─── DOCUMENT TEXT ───
The field of supply chain dynamics has been well known, even to the point that an MIT PhD named Barry Richmond built a software package (i.e. STELLA/iThink) that could model things like supply chain dynamics very effectively on a PC decades ago.  Well before that, some of us were doing flow modeling on large RCA and IBM mainframes back around 1970.  Having been a long-time user of the PC simulation software, I found it was a great aid to helping others, as well as myself, better understand the nuances of supply chains dynamics.  Unfortunately, IMO, many of today's government "experts" have little or no understanding of the subject, if they even know it is a subject to be considered.  If they did, the lockdown would never have happened the way it did.  - End Of Rant -


----------



## StarSong (Jun 3, 2021)

Very informative video with plenty of valid points, especially: 

1. Global sourcing has gotten everyone accustomed to being awash in extremely inexpensive goods. 

2. Problem is that with just-in-time inventories being the modern business model, any supply chain disruptions are enormously painful because so little backup supply is available.
───
TASKS AND EXERCISES ->
1. From the text on supply chain dynamics, print the stretch from "The field of" through "(Jun 3, 2021)".
2. In the text on supply chain dynamics, who built the STELLA/iThink software package?
3. Carry the discussion of supply chain dynamics forward from its last sentence.
The records have no connection to the text on supply chain dynamics.
─── EXCERPTED RECORDS ───
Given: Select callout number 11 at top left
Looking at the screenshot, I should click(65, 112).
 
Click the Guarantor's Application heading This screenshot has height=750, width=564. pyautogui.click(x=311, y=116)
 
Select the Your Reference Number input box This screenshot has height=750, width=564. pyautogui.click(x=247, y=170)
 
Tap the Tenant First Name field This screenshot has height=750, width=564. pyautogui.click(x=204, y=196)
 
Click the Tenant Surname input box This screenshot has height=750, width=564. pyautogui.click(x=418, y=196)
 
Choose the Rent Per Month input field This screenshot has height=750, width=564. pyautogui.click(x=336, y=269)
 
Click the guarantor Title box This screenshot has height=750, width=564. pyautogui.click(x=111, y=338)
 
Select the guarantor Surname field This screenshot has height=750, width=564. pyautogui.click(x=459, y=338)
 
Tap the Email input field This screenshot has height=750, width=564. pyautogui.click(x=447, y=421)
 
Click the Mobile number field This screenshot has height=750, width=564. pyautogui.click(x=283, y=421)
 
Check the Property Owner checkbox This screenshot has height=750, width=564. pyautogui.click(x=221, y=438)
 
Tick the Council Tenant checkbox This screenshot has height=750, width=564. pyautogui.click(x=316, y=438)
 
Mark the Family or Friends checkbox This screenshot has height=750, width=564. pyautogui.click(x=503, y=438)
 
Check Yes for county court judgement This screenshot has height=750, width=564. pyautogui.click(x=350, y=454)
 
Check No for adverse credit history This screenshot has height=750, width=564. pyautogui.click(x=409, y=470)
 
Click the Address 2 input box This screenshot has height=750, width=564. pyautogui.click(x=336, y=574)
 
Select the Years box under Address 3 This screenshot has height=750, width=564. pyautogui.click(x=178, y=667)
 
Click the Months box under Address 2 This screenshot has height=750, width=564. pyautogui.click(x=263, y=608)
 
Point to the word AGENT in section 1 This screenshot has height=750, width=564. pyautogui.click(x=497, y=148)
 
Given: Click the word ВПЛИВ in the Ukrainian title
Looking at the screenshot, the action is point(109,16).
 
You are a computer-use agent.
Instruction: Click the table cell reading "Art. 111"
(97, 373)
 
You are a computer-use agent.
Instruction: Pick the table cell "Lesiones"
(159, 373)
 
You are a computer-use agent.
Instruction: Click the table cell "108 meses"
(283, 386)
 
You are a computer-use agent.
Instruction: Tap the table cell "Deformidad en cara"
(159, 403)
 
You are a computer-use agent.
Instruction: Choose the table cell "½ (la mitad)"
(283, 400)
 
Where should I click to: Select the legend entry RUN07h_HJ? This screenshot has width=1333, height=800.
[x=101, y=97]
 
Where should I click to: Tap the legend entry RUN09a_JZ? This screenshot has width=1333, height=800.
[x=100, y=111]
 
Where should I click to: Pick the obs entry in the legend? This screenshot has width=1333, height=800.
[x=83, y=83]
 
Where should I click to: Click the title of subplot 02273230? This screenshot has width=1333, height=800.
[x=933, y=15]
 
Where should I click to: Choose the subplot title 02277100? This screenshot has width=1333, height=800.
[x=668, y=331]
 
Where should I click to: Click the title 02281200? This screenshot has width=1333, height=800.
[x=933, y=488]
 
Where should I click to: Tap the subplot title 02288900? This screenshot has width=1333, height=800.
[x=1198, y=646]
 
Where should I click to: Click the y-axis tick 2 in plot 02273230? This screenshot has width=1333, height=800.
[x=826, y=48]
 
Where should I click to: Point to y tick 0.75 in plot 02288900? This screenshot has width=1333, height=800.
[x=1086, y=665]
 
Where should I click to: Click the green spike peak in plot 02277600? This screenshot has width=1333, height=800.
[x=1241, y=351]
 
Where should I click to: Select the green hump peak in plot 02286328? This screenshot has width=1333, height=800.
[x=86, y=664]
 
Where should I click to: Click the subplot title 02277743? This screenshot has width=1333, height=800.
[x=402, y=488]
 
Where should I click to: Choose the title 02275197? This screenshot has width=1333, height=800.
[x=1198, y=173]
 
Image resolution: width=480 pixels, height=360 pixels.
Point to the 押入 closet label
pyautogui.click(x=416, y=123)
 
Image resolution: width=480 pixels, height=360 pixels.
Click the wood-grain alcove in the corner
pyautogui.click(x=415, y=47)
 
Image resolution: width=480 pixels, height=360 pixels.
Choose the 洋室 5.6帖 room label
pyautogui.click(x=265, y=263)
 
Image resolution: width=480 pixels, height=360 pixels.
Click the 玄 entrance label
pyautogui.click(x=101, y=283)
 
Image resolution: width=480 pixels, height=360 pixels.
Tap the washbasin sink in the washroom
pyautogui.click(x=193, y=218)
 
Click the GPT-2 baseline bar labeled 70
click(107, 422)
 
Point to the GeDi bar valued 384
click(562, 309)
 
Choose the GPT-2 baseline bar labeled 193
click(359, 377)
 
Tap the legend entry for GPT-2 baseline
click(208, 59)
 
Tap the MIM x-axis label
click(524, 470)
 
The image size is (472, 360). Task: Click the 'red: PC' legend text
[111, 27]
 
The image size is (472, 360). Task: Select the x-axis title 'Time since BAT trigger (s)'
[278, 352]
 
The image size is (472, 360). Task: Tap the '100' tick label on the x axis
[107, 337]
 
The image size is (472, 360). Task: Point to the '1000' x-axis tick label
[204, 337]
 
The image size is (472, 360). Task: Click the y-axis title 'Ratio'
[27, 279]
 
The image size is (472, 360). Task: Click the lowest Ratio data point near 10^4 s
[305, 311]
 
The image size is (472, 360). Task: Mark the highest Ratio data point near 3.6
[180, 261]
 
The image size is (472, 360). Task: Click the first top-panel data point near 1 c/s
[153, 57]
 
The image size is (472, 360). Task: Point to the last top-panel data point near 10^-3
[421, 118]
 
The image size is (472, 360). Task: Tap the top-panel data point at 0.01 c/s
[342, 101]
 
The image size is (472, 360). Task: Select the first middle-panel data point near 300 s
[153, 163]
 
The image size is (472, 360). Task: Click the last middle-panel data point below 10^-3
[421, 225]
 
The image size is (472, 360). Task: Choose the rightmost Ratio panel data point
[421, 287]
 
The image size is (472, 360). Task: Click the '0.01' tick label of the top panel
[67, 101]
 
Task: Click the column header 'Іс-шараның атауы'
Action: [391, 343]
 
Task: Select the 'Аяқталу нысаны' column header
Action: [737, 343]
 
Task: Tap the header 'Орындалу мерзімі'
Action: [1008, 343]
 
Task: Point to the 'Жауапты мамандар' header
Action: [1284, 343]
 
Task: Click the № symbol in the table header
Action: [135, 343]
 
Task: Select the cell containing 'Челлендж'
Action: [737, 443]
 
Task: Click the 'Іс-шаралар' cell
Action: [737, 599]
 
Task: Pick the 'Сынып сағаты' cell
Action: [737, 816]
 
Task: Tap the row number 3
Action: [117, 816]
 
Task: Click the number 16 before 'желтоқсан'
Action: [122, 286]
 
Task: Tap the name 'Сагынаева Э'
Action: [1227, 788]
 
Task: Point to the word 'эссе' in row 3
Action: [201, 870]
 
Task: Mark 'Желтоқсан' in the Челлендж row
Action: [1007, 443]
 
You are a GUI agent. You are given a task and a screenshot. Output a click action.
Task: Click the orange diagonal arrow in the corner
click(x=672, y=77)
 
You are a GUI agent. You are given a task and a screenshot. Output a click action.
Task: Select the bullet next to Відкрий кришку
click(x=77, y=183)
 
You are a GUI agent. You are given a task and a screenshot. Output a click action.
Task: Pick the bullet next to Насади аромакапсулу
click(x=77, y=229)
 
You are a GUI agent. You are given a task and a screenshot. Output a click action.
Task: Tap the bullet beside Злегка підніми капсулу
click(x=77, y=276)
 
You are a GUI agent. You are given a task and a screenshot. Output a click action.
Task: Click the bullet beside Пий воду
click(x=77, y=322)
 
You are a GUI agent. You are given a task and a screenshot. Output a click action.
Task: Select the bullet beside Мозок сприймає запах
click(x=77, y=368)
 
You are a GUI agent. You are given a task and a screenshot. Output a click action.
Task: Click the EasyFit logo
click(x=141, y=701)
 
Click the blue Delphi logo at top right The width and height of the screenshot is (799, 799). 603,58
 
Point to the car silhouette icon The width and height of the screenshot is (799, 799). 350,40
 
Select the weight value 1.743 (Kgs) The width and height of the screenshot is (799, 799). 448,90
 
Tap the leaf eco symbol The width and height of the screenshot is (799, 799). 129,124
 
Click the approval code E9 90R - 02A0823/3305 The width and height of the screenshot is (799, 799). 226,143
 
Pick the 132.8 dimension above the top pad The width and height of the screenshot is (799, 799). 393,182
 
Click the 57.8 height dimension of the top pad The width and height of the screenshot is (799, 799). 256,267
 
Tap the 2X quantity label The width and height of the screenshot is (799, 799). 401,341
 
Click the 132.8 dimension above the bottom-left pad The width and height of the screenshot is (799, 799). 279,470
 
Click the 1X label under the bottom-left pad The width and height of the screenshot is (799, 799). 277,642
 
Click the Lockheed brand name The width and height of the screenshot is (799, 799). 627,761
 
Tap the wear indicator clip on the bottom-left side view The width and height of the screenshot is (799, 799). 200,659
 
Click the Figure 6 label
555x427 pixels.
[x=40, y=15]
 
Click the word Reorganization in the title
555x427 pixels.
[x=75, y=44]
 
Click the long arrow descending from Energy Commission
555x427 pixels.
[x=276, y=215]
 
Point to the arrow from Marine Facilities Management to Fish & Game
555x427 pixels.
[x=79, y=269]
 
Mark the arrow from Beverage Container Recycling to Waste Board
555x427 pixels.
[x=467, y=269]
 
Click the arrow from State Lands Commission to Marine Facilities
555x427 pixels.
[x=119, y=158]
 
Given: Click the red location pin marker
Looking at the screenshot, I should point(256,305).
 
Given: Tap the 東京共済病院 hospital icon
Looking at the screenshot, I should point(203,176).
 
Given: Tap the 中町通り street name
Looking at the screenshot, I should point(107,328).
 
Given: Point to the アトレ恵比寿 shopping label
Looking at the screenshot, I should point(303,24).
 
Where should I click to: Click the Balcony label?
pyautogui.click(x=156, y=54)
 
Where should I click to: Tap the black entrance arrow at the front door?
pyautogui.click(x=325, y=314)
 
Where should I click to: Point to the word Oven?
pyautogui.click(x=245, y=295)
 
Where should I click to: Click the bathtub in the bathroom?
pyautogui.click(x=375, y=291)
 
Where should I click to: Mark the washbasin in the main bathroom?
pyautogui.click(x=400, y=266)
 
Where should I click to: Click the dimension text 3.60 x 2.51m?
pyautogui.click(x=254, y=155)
───
ANSWERS BY TASK ->
1.
The field of supply chain dynamics has been well known, even to the point that an MIT PhD named Barry Richmond built a software package (i.e. STELLA/iThink) that could model things like supply chain dynamics very effectively on a PC decades ago.  Well before that, some of us were doing flow modeling on large RCA and IBM mainframes back around 1970.  Having been a long-time user of the PC simulation software, I found it was a great aid to helping others, as well as myself, better understand the nuances of supply chains dynamics.  Unfortunately, IMO, many of today's government "experts" have little or no understanding of the subject, if they even know it is a subject to be considered.  If they did, the lockdown would never have happened the way it did.  - End Of Rant -


----------



## StarSong (Jun 3, 2021)

2. Barry Richmond, an MIT PhD, built it.

3.
What he didn't mention is human nature to hoard when we believe our supply of necessities is threatened. He also didn't comment on the huge impact of offshore manufacturing and procurement of so many foods, and consumer goods, both durable and non-durable.

A couple of other comments: 

The ports of Los Angeles and Long Beach have long been operating beyond optimal capacity. 

The shortage of US truck drivers exists because companies don't want to pay them adequately.  Many truck drivers have opted for other occupations because of too-low pay and difficult working conditions.   Like most professions that don't require years of specialized schooling, if you pay them, they will come...  

Thanks for an interesting watch, @hollydolly.


----------



## Sunny (Jun 3, 2021)

Fascinating!  Thanks, Holly.


----------



## JonDouglas (Jul 14, 2021)

I've a supply chain story.  One of our counter stools collapsed the other day.  We got it at place a decorator acquaintance strongly recommended but it turned out to be China-made crap.  After several attempts at gluing/clamping it back together, the chair literally disintegrated into about 6 pieces the other day and the other one isn't far behind.  Those chairs were the one time I didn't get American furniture made by craftsmen.  So today we drove to a furniture store that sells mostly high-quality, Amish-made, solid-wood furniture.  With nothing in stock except the the store model, we ordered two, specifying type of wood and finish.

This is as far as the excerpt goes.